As I mention elsewhere, I do not think that this program is so useful (while the idea is cute). The best way for a user to get involved would be contribute to articles, and the interaction which follows from there. Joining a wikiproject is also a good idea.
Besides, I believe that the {{ welcome}} template already has a bit too many links. If this project is found really useful, I'd suggest replacing one of the existing links than adding to it. Oleg Alexandrov ( talk) 16:09, 7 December 2006 (UTC)
Just now I needed to propose the splitting of Category:Life simulation games into Biological simulation games and Social simulation games, and found the required cf* and cf*2 templates didn't exist. I ended up using a modified version of {{ cfr}} on WP:CFD and the generic {{ split}} (with the rarely-used discuss parameter to point to CSD instead of category talk) on the category page itself. But I bet this isn't the only time a category's been put up for splitting. Shouldn't there be templates to do it with? Neon Merlin 04:58, 20 December 2006 (UTC)

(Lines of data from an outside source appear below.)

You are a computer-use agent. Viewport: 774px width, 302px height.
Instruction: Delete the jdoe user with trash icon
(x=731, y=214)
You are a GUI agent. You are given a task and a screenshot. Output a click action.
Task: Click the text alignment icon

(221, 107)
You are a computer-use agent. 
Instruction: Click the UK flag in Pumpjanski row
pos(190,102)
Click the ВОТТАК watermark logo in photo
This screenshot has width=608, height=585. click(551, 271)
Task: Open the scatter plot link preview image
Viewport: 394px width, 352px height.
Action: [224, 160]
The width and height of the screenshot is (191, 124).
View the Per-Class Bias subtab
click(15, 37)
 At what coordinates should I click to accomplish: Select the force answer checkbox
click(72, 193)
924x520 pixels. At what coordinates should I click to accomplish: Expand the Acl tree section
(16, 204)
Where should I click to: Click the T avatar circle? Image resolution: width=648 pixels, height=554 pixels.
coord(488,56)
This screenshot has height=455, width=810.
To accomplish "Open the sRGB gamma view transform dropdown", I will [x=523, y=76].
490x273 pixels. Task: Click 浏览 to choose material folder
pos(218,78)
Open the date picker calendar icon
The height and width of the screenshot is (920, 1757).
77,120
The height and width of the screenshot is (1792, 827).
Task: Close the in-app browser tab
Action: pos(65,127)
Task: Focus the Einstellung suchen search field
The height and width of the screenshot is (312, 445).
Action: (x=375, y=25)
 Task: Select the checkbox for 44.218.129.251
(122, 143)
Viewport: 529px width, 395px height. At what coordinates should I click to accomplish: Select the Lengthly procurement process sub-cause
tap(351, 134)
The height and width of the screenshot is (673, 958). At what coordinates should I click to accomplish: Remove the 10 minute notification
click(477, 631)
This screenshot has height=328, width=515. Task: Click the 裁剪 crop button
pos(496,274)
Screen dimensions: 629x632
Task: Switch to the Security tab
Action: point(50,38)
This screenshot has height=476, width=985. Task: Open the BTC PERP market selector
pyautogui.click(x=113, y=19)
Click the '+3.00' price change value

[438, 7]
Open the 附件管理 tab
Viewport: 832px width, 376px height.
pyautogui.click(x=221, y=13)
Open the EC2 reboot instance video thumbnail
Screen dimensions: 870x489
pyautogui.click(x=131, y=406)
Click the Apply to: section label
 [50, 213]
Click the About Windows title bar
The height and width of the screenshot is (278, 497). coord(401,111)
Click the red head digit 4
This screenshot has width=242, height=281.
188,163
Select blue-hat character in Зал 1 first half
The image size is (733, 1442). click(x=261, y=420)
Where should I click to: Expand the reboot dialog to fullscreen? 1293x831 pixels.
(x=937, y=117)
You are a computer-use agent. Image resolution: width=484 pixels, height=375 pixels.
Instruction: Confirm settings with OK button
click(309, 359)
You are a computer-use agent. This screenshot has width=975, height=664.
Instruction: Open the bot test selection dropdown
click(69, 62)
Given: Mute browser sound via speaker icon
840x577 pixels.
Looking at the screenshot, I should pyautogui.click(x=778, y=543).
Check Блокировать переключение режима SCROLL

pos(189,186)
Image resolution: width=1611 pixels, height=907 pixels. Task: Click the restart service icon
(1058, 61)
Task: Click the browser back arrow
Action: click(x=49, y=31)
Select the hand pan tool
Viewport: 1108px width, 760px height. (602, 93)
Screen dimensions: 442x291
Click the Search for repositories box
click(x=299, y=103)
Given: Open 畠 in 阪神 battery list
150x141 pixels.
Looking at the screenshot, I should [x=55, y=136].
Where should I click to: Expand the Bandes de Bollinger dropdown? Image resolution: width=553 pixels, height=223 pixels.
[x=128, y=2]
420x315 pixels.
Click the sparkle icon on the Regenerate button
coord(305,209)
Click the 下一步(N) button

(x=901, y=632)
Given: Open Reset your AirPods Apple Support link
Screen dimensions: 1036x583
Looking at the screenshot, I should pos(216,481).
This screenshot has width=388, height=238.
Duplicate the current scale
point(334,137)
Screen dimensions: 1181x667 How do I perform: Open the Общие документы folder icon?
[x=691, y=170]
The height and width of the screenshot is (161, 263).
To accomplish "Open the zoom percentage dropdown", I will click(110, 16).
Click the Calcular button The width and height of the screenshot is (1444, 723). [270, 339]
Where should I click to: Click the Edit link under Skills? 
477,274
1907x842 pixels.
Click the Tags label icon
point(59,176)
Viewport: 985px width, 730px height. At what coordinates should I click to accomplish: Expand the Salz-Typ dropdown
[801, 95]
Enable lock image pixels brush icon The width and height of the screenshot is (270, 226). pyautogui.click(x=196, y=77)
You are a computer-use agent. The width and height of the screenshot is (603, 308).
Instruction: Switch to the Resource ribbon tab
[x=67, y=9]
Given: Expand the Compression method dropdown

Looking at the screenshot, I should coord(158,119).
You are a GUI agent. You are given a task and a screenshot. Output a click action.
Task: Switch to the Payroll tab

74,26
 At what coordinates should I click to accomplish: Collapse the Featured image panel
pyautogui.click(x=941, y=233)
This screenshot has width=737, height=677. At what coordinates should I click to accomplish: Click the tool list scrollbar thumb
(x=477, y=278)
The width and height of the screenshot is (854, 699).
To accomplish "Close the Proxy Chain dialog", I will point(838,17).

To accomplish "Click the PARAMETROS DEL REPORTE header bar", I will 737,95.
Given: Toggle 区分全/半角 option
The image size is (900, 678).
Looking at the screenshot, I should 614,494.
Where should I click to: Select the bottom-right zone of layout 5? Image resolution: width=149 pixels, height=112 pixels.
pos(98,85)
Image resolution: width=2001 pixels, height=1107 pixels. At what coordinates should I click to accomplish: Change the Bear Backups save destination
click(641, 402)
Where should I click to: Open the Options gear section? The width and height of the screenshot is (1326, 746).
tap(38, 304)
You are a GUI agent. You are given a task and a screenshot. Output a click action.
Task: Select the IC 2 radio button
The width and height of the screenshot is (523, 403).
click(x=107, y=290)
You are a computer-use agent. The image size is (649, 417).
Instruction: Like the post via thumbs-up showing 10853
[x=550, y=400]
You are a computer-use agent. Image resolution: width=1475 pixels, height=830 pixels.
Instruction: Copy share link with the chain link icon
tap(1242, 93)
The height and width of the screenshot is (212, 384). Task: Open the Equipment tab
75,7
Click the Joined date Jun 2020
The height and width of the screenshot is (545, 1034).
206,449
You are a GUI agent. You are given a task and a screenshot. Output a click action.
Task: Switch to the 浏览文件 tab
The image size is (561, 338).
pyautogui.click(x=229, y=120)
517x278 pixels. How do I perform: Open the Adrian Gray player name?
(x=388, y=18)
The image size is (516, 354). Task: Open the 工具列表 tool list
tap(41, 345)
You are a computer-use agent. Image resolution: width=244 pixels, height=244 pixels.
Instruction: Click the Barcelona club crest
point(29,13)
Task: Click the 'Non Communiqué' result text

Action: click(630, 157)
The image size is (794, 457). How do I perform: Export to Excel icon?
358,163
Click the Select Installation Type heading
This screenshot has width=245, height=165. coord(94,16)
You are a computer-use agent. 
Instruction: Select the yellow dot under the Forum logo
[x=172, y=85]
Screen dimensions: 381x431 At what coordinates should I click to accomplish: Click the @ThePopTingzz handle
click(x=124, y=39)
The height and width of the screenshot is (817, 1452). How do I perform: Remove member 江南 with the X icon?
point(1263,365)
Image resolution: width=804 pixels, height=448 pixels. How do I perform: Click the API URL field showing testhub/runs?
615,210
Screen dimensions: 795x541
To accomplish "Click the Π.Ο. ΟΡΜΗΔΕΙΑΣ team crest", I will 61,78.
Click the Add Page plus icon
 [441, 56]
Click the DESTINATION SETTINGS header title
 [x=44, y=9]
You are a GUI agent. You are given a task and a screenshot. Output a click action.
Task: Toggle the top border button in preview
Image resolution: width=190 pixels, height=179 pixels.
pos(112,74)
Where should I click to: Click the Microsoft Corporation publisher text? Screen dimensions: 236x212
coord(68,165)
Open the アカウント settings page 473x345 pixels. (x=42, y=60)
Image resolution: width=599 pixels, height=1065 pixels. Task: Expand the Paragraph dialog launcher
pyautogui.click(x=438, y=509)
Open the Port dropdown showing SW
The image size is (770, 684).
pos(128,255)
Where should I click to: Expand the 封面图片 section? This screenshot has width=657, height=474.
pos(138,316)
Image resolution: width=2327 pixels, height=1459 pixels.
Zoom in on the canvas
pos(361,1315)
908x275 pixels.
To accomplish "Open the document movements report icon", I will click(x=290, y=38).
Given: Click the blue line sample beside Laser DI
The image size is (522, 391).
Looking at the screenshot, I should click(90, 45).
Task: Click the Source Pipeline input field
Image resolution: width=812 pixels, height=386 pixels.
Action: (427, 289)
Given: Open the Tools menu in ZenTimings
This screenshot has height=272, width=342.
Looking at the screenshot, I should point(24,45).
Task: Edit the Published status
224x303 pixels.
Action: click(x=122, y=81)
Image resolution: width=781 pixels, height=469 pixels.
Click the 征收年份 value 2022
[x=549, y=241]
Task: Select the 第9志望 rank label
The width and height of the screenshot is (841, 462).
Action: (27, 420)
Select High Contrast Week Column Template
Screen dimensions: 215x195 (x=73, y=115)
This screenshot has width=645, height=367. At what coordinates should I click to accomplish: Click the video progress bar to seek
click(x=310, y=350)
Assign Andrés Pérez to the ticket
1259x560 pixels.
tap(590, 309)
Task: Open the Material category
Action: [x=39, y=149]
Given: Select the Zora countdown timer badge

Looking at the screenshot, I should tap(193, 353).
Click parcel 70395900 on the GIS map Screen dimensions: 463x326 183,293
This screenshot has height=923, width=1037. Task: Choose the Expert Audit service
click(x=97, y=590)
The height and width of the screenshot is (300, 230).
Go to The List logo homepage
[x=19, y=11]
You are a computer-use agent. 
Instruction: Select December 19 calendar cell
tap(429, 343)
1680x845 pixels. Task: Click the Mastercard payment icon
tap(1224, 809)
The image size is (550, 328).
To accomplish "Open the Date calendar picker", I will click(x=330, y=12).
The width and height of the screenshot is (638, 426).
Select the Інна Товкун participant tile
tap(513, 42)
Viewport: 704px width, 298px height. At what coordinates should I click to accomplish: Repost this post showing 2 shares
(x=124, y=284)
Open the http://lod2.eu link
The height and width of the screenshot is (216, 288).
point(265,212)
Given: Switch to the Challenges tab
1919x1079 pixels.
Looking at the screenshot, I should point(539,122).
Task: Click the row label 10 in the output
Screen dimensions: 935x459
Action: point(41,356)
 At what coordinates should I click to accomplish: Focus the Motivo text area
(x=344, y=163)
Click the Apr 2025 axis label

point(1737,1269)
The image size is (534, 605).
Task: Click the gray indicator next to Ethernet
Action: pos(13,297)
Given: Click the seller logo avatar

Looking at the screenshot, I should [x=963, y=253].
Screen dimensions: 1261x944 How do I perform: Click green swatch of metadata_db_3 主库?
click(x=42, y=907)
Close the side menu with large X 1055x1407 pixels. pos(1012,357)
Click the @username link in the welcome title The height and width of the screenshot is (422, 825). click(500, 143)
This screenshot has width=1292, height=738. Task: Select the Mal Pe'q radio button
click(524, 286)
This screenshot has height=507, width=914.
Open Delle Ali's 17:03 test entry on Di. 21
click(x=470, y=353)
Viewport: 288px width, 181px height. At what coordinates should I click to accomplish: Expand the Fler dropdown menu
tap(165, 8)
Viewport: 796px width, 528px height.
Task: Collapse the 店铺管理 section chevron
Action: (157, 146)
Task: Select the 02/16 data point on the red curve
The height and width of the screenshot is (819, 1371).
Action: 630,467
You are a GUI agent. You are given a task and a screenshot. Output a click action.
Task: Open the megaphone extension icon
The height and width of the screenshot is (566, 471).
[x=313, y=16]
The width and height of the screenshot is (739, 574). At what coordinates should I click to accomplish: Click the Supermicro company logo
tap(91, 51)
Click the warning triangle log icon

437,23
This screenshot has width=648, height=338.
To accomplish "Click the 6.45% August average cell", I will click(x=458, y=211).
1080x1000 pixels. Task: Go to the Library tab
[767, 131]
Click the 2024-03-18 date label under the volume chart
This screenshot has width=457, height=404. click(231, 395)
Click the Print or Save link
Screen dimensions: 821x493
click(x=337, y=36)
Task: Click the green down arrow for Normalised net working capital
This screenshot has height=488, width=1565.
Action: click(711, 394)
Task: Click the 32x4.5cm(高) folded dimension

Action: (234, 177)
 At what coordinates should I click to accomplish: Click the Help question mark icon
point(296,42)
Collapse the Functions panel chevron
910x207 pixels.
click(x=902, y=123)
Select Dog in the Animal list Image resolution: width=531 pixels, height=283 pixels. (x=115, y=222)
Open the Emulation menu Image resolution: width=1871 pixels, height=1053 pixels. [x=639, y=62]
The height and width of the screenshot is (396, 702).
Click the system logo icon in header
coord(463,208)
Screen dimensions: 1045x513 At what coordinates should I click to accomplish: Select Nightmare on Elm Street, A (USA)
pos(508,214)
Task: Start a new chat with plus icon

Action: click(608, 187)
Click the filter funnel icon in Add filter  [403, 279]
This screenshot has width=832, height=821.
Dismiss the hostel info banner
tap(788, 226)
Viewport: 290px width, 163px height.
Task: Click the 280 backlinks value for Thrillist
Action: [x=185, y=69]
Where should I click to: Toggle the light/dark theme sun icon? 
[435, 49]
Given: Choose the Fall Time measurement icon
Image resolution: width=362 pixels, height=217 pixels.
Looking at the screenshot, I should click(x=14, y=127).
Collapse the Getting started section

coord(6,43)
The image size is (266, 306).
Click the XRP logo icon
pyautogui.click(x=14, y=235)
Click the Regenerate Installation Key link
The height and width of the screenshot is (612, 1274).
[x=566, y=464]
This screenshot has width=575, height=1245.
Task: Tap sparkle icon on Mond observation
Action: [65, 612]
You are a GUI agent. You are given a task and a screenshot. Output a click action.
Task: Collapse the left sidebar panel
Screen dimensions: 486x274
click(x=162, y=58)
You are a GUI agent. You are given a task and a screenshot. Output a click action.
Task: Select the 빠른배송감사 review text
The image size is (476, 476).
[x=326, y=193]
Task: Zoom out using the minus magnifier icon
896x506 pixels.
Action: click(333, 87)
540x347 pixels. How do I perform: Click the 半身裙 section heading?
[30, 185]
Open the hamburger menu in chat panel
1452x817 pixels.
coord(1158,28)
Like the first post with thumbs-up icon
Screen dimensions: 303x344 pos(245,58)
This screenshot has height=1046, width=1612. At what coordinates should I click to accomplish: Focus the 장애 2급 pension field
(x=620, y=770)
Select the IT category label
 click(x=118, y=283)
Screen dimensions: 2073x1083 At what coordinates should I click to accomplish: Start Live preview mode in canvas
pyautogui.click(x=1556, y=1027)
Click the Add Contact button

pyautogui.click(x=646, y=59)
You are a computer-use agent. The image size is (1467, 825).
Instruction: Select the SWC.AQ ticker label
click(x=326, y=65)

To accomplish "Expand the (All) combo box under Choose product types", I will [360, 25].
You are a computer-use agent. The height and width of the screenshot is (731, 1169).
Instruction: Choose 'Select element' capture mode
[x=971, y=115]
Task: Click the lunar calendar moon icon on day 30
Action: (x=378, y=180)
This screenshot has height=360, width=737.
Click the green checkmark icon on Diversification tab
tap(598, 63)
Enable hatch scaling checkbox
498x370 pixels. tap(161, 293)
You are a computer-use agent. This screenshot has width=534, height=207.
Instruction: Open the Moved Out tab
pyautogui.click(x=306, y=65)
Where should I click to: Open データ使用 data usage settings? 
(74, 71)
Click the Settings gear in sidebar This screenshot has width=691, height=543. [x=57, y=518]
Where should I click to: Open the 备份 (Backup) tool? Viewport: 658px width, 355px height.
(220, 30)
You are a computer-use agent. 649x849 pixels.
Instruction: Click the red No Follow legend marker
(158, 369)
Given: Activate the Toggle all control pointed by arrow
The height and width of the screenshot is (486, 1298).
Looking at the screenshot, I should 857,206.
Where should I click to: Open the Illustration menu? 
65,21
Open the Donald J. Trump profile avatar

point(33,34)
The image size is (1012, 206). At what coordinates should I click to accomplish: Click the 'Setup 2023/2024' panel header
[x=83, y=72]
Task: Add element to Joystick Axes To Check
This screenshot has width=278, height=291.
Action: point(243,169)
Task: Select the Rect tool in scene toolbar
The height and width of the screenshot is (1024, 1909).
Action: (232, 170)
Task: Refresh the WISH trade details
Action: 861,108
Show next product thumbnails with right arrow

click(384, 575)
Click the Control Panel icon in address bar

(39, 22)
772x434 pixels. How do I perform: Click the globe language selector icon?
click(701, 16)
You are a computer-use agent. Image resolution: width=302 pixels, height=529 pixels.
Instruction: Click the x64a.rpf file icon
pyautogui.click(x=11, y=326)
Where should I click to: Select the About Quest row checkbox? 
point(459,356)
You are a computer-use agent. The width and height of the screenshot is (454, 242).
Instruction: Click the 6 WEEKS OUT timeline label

I'll keep this short since most everything is explained elsewhere. Simply put, sometimes vandals are not fit to be reported to WP:AIV, but there should be a place where they can be kept track of. You may read the problem in detail at Wikipedia talk:Administrator intervention against vandalism#Removal of valid vandals, and I would appreciate any and all feedback on my possible solution, which is still in its early stages of being and is completely open to suggestions and constructive criticism. Dar- Ape 23:54, 18 December 2006 (UTC)
Apologies if this has already been suggested, but it occurred to me that a Wiki search/toolbar would be really handy for those who reference Wikipedia often.
203.28.13.57 02:13, 19 December 2006 (UTC)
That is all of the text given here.